По учению Ов. писания, самозаконие ни в коем случае не свойственно человеческому разуму, так как Бог есть Творец как души человеческой, так и ее законов. Закон для душевных деятельностей не полагается силою ума, как его изобретение, а подлежит человеку как неизменяемый, Богом установленный порядок нравственно–духовной жизни человека и человечества. И действительно, нетрудно заметить, в чем заключаются его внутренние несовершенства. Прежде всего, закон нравственной деятельности не есть сам и ее причина, как закон падения тел не есть причина этого падения. Всякое нравственное предписание разума только открывает еще перспективу ожидаемых, но не осуществленных дел, того, что я должен делать, а могу ли я совершить эти дела, имею ли к тому достаточно нравственной силы для этого, — об этом нравственное законодательство разума ничего не говорит. Ум может предписывать, командовать, но только тогда, когда имеет пред собою не мертвый труп, а живого и воодушевленного человека и когда его предписания сняты с натуры этого человека, а не навязываются ей как нечто чуждое и несродное. Ум есть правительственная и владычественная сила, но это не есть сила рождающая. Не правила и мысли о нравственности в рождены нам, а самые влечения и стремления к ней. Для живой нравственной деятельности требуется светильник и елей: «По мере того как в сердце человека иссякает елей любви, светильник гаснет: нравственные начала и идеи потемняются и наконец исчезают из сознания. Это отношение между светильником и елеем — между головою и сердцем — есть самое обыкновенное явление в нравственной истории человечества».
Далее, когда совесть упрекает человека, она не говорит ему: ты сделал ошибку своим законодательным разумом, ты не послушался предписания разума. Такие упреки мы принимаем равнодушно, как упреки за ошибку в математическом счислении, они слишком ничтожны и легки по сравнению с грозным и потрясающим словом совести: «Ты сделал неправду, ты сделал зло: что ты сделал, недостойный своего имени человек, посмотри теперь на себя, какое ты и каковы плоды твоего злого сердца! Здесь мы слышим совсем другие тоны, которые понятны только для сердца, а не для безучастно сооб ражающего разума». И не для разума дана христианская заповедь о любви к ближнему, как к самому себе, а совсем иная способность может перенести нас в это энергическое состояние чистой и действенной любви. «Посему справедливо сказать, — заключает Юркевич, — что во всяком действии любви христианин полагает душу свою за други своя: нужды ближнего, страдания и несчастия падают на любящее сердце с так&о тяжестью, как если бы они касались непосредственно его самого, а не чужого сердца. Конечно, так кипит эта жизнь в своем источнике, а с дальнейшим движением в мир явлений она принимает определенные формы, каковы: справедливость, честность, свободная верность слову и договору, великодушие и благородство, решимость на пожертвования, предпочтение блага общего счастью личному и т. п.».

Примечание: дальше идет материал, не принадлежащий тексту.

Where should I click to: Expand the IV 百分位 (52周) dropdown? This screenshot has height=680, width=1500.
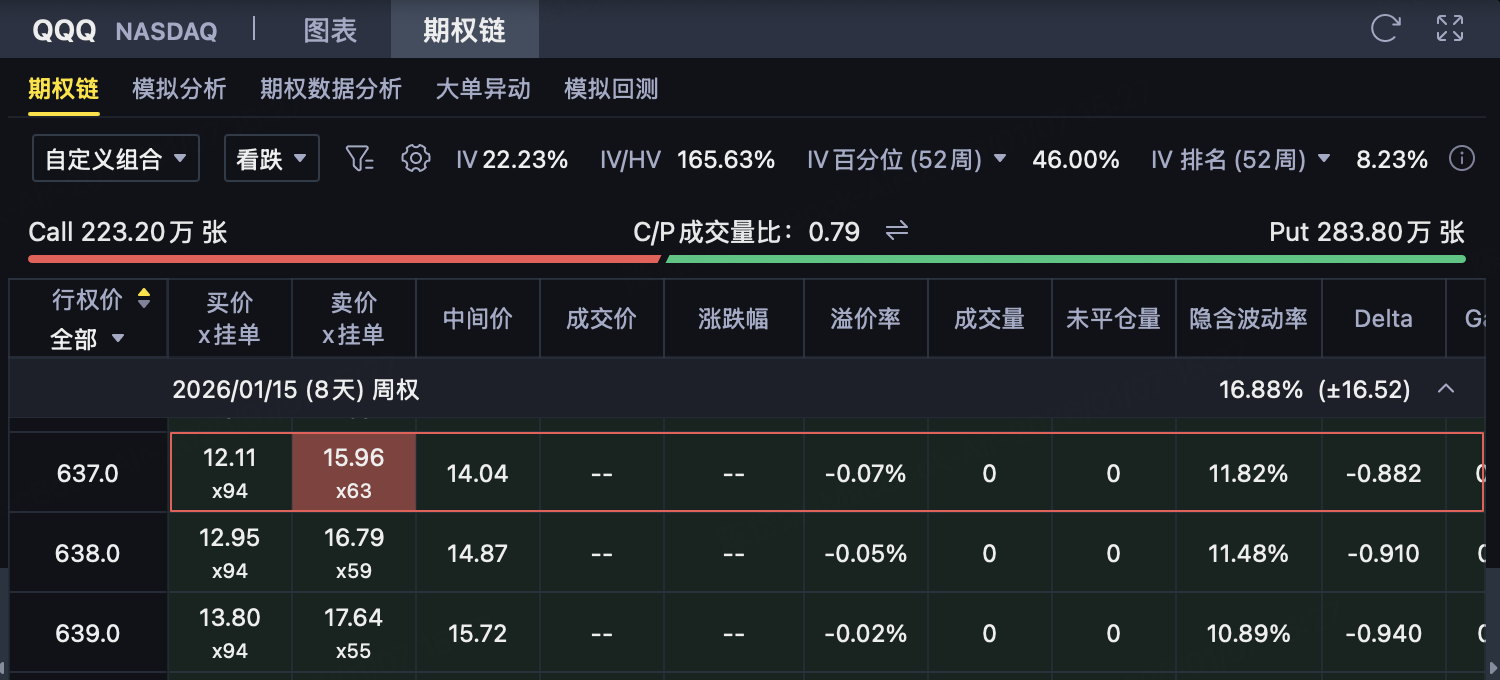[x=999, y=159]
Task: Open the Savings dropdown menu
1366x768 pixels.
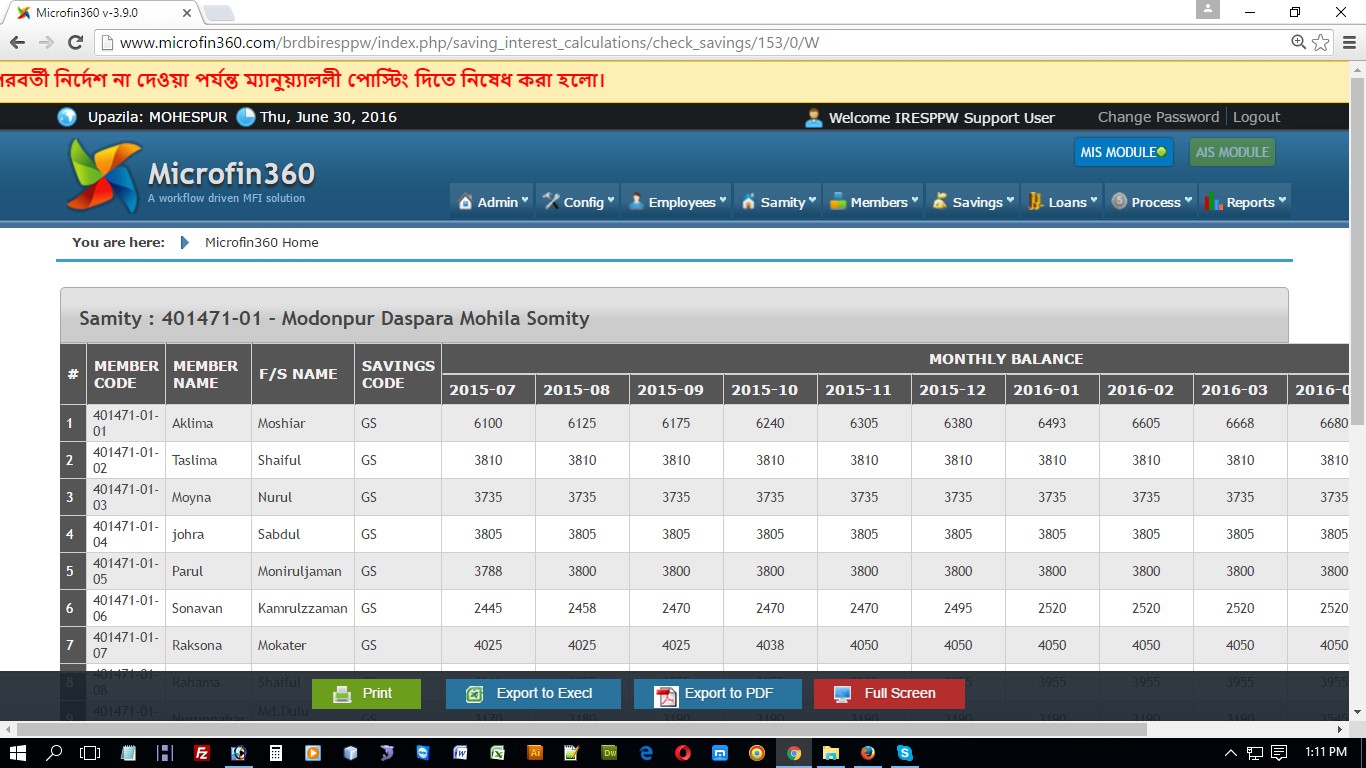Action: (973, 202)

Таким образом связывает Юркевич библейское учение о сердце с христианским началом нравственности и этим хочет выяснить значение христианской нравственности для нужд практической философии. Он хочет показать, как связываются великие практические интересы духа человеческого и христианского. Наконец, он надеется, что с этой точки зрения правильно определяется «гармоническое отношение между знанием и верою», что здесь, в учении о сердце, указываются глубочайшие основания религиозного сознания человечества и само христианское нравоучение постигается в своем глубочайшем духе и безмерном достоинстве. Разделение между знанием и верой, господствующее ныне, говорит он, как требование знать так, а веровать иначе, кажется невыносимым для людей самых разнородных убеждений. Служение науке не есть служение маммоне, с которым было бы несообразно служение Богу, но не все ясно видят средства к примирению науки и веры. Одно из средств Юркевич видит в тщательном и беспристрастном изучении Библии. «„Возьми и читай", — говорил неведомый голос Августину, который терялся среди сомнений и противоречий своего широкого знания».